Also if you do it in your spare time the worst case is it flops and you've still got a job.

I've spoken to a fair few fags who have done AAA work over the years, they all say it's fucking horrible.

Once I get my shit reasonably together I'm going to tackle this shit and make it happen is what I keep telling myself.

Lol no, im not even interest in playing this shit anymore

I know that feel user
It'll never happen
Even if you learned how to code and work in an engine, your ideas would all turn out like shitty glorified tech demos and you'd never be able to get around to finishing them all by yourself
The only chance you'd have at making something good is learning a marketable skill and weaseling your way up a company until you get a "design" related position, which is impossible for autists in the first place, and all of your ideas would be perverted by corporatism or the other faggots you'd work with who have no skills but got their jobs because someone liked them

It's not luck, it's just coming up with an actually good and original idea and not being retarded about it. Your best marketing tool will always be worth of mouth but if your game isn't appealing in the least, it will never catch on.

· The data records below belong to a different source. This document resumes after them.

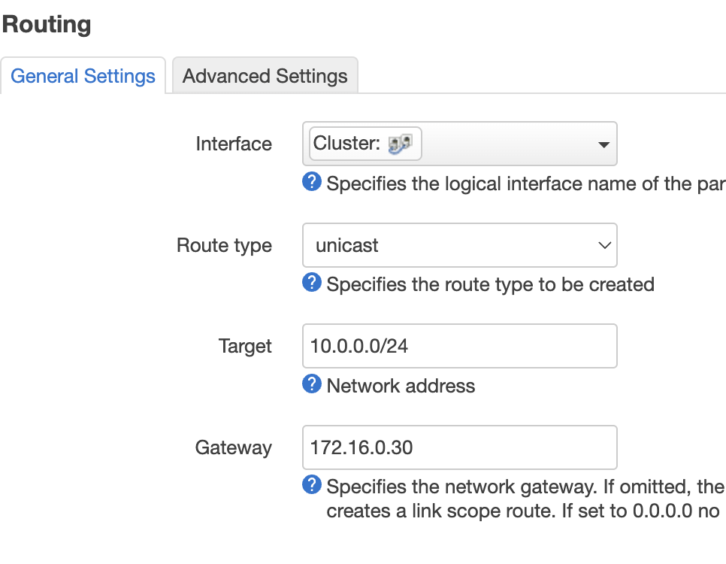Click the route type description text
This screenshot has width=726, height=564.
point(490,284)
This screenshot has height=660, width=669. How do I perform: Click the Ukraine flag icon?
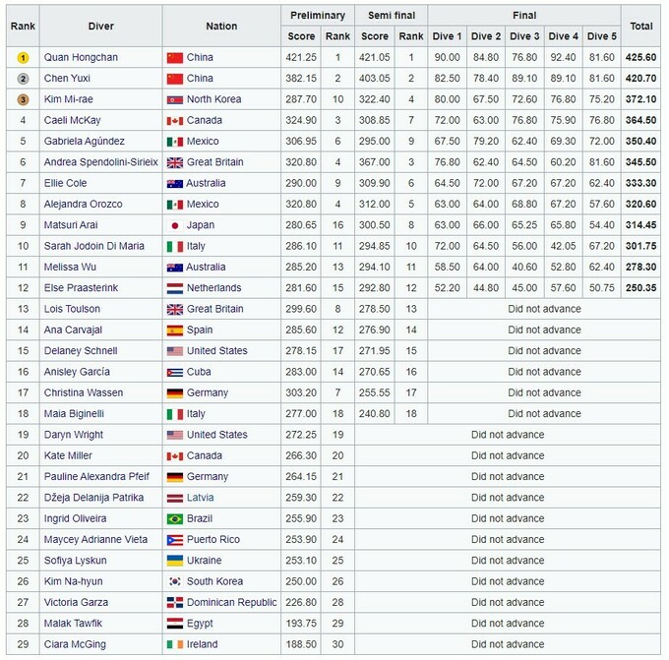coord(175,561)
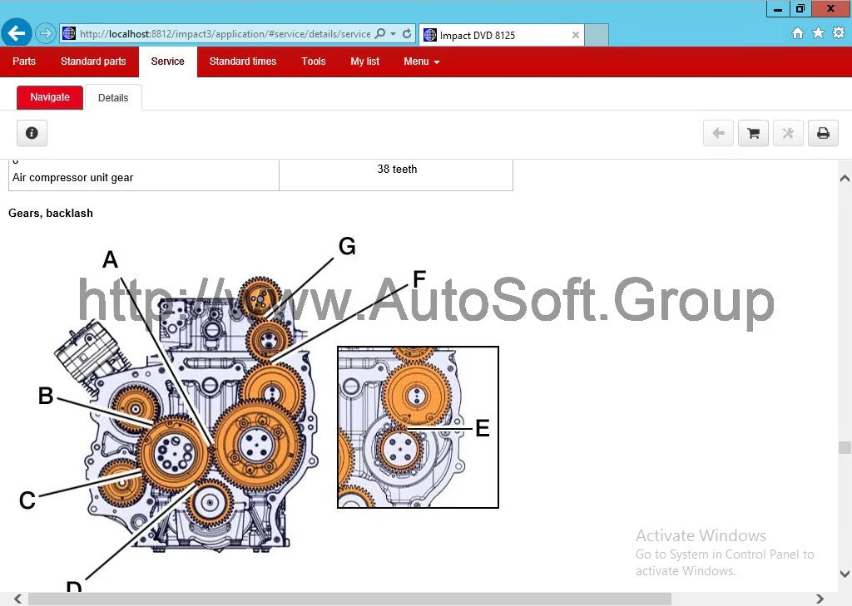Viewport: 852px width, 606px height.
Task: Click the vertical scrollbar down arrow
Action: coord(845,574)

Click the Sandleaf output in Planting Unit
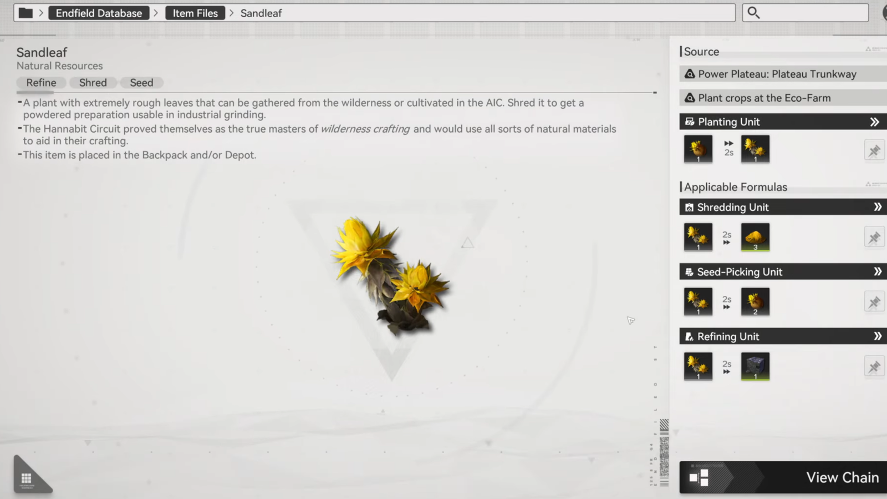755,149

Loads of faggots come up with a "totally unique and original concept!" that turns out to be yet another iteraction in the same genre that never gets them anywhere because everyone already played that same game a thousand times before.
Meanwhile Notch comes up with the idea of an FPS where you don't always have a gun glued to your right arm, where you interact with the environment more than with players and suddendly you have a huge success.

You still have games today like Deus Ex, VTMB and Thief talked about because they were truly original and well crafted ideas that captivated people, even with a price tag.
What indie devs need to realize is exactly that, they are never gonna "get one good break" if they just make yet another dungeon crawler or yet another RPGMaker clone of Final Fantasy since they'll just be copying the same gameplay everyone already saw and the story only gets you so far.
And nobody will promote your game for you if it doesn't grab their attention.

Is that why nostalgia pandering shit like yooka laylee, pillars of eternity, and shadowrun returns get millions on kickstarter with just promises and a video that has some art and music in it, while good ideas that may even actually have gameplay demos die with little fanfare?
It's not about having a good unique idea that you can deliver on, it's about marketing, luck, and sometimes delivering a relatively finished product that isn't complete garbage, just like with the AAA market
wrong, he stole the idea and executed it terribly to boot
Great examples of series that died or were raped and then died because being beloved and interesting is not the same as being a success

You're only interested in polluting the board.

So basically like every other adult?

That sounds like a personal problem more than anything. Your defeatist attitude really sucks, man. Don't rub it off on others.


You can fund your game on past achievements alone, but that doesn't have to translate to sales once the thing actually comes out. See MN9.
That doesn't happen. When it does, the presentation is generally lacking. Games aren't only gameplay.
Marketing yes, delivering a finished product, yes. The former is required no matter what field you're in because people have to know about your product somehow. That doesn't mean you have to resort to scummy practices for people to simply be aware of you. And the latter should be the fucking standard.
Luck has little to do with hitting success, it's about reading the market and providing something people want. Hate Minecraft all you want, the reason it got popular is because nobody really provided a sandbox lego game of its nature and Notch realized its a niche he could (badly) fill. Infiniminer was similar but not designed to be as open. Same thing with Stardew Valley, nobody else thought to make a game like Harvest Moon in the past years, so when someone did it made fucking millions since that niche was untapped.
The reason those series were raped was because publishers had their eyes on them because they were previously successful and beloved.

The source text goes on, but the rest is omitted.